Instructions to follow
Your answer should be the lines below from the one holding "Viewport: 348px width, 348px" through the one holding "The image size is (435, 252).", copied exactly and with nothing else.

Records to use

[Start of Attachment]

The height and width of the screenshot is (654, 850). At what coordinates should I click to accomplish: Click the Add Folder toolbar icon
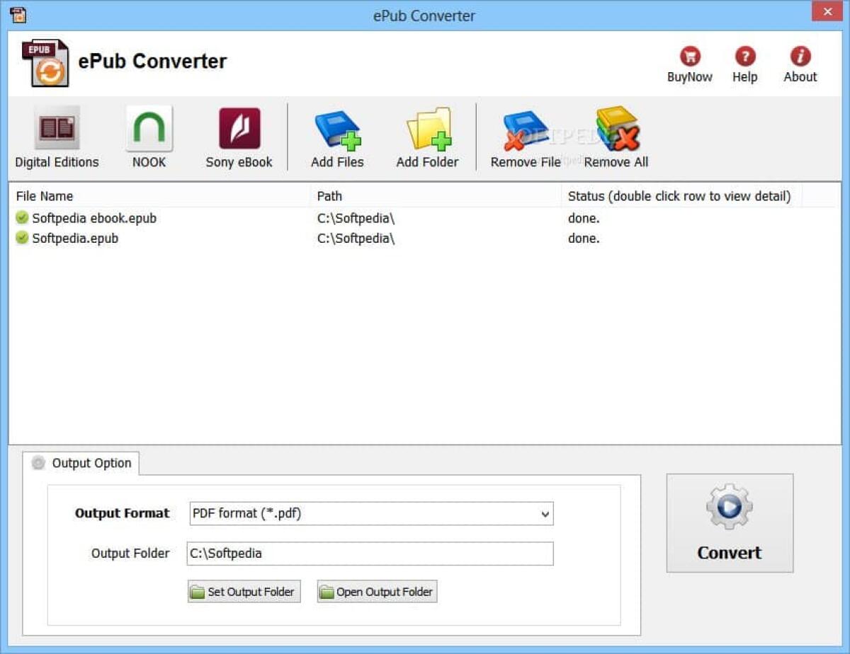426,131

[End of Attachment]
[Start of Attachment]

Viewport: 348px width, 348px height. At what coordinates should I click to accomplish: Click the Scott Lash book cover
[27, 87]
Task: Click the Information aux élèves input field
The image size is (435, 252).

[End of Attachment]

Task solution
Viewport: 348px width, 348px height. At what coordinates should I click to accomplish: Click the Scott Lash book cover
[27, 87]
Task: Click the Information aux élèves input field
The image size is (435, 252).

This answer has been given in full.